Culler – Chapter 7
Autsin’s performatives: – Constative utterances describing a state of affairs that are true or false.
(George promised to come.) – Performative utterances that are not true or false and actually perform an action.
You can draw up a list of performative verbs – I promise, I order, I declare – but you can’t limit performative language to only those verbs.
There are some implicit performatives: – – – “I will pay you tomorrow.” Can be come a promise to pay.
“Stop!” Can be “short” for “I order you to stop.” “There is a cat on the mat.” Can be come the performative “I affirm that there is a cat on the mat.” Constative utterances also perform actions – they state, affirm, describe.
Literature is a performative language. – They create the state of affairs to which they refer. (Joyce creates the scene which didn’t exist before he invented it.) – The bring into being ideas and deploy them. (The idea of romantic love is the creation of novels.)
Performative breaks the link between meaning and intention of speaker. Just because I say it, doesn’t mean I mean it.
Literature acts the same way. What the writer intends, is not thought to be what determines meaning. A whole host of other things do that: reader, context, understanding of literary conventions, for example.
Derrida claims that performatives only work if they are recognized as versions of a familiar formula. Because we “work” or “understand” through the recognition of set pieces, rituals, if you will, the performative only works if it’s part of a larger recognizable contextual scene. What are some rituals for which we have established langauge: religious events, meetings (Robert’s Rules), shopping (Can I help you?), literature certainly (Once upon a time).
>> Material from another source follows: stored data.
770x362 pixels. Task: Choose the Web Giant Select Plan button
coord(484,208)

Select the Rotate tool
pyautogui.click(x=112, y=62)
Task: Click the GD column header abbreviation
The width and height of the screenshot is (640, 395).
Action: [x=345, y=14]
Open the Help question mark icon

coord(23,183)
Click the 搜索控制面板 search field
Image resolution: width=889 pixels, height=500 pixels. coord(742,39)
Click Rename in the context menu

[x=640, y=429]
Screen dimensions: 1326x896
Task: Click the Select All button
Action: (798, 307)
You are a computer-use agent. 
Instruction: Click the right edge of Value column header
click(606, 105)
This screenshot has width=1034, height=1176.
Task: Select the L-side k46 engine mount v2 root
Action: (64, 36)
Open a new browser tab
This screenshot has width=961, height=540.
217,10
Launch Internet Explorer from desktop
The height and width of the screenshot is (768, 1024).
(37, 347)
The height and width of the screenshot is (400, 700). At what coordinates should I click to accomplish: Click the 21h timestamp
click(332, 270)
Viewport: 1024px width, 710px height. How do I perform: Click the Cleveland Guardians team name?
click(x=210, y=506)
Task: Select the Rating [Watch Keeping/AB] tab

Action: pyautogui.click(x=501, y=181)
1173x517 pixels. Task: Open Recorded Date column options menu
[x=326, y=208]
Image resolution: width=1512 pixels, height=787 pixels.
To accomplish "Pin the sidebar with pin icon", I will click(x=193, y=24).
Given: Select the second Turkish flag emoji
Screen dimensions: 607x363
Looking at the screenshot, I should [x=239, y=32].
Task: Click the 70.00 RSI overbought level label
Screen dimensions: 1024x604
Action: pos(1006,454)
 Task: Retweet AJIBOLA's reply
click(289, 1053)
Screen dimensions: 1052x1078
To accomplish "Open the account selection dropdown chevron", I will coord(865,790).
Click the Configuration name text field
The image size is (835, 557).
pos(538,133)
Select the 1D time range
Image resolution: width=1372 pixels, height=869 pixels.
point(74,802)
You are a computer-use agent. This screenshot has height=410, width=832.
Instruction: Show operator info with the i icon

Cullers, here, looks at that Frost poem – – We dance in a ring and suppose, – But the secret sits in the center and knows.
He says that the metonymic action of the poem, turning the secret, which is an object in “normal language” something that we know or don’t know, into a subject, or something that knows, turns something constative into something performative.
The only way to claim that language is performative is through a constative utterance. There is no way to claim that language is constative except through the performative act of language. What’s really expressed in langauge? – what’s out there and real or what’s inside and already theorized or shaped by interaction and context.
How do you know what it is you’re asserting? Where does “truth” come from?
Butler claims that we are all “constructed” by cultural and social conditions/ expectations.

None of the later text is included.